▸ **SET PROBLEM**
Keep only the rows that contain the string "Ставрополье" and copy each one unchanged.

—————

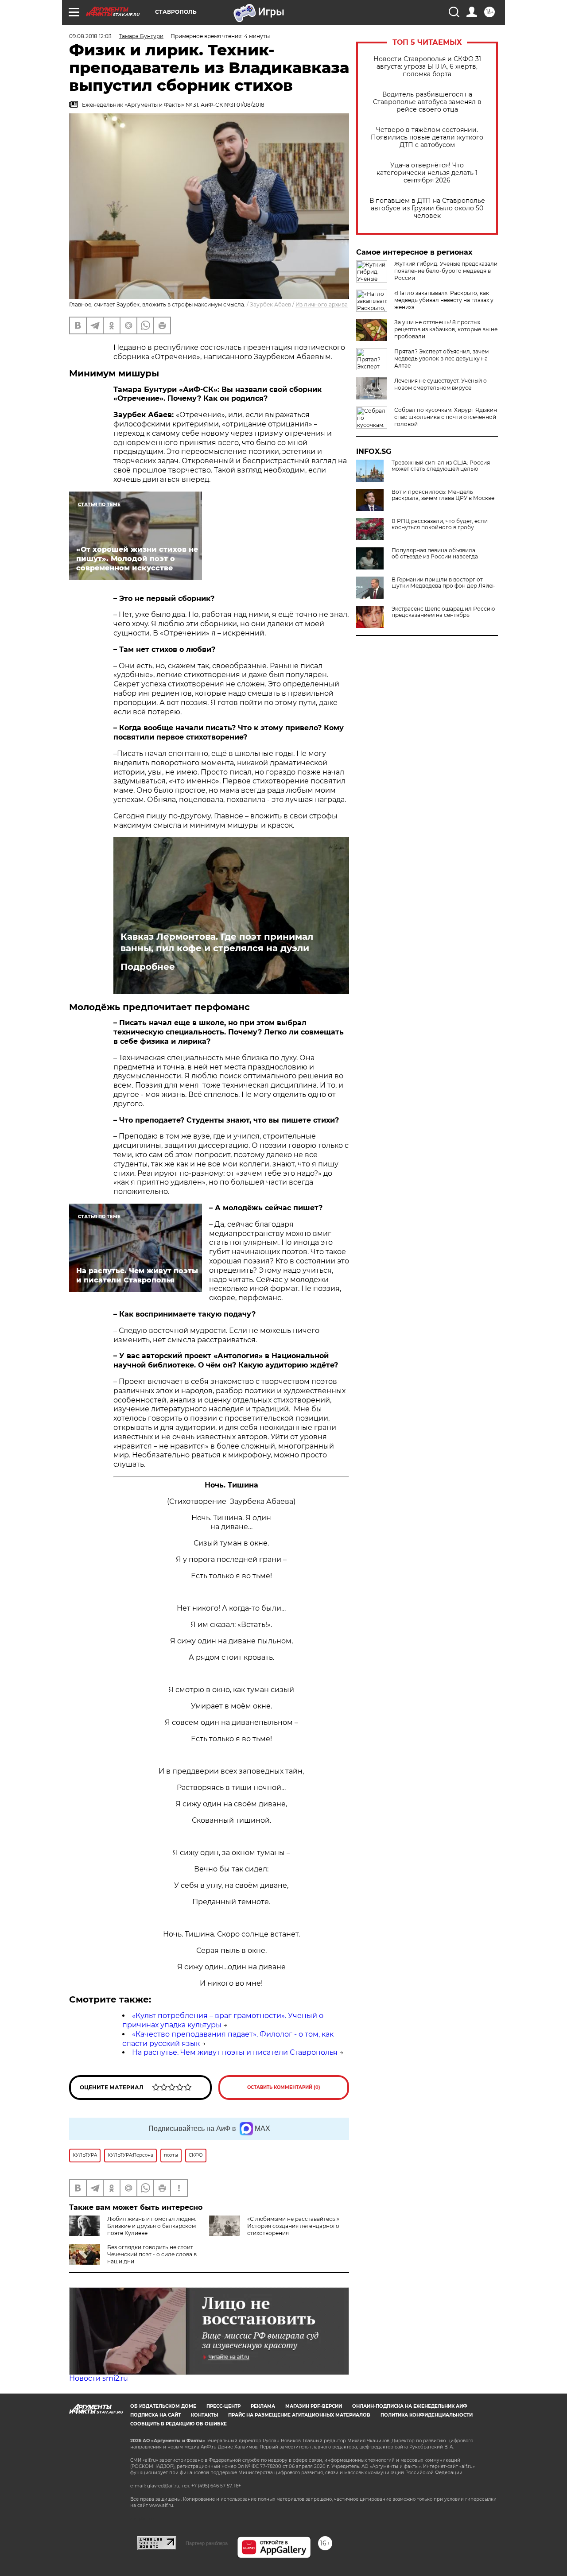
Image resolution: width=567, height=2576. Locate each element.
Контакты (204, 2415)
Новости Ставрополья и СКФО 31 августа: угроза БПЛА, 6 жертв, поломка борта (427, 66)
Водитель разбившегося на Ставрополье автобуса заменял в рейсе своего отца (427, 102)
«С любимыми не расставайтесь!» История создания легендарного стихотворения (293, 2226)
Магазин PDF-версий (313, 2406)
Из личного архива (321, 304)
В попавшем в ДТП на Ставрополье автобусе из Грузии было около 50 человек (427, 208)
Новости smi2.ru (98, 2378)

—————

▸ **OUTPUT OF THE TASK**
Водитель разбившегося на Ставрополье автобуса заменял в рейсе своего отца (427, 102)
В попавшем в ДТП на Ставрополье автобусе из Грузии было около 50 человек (427, 208)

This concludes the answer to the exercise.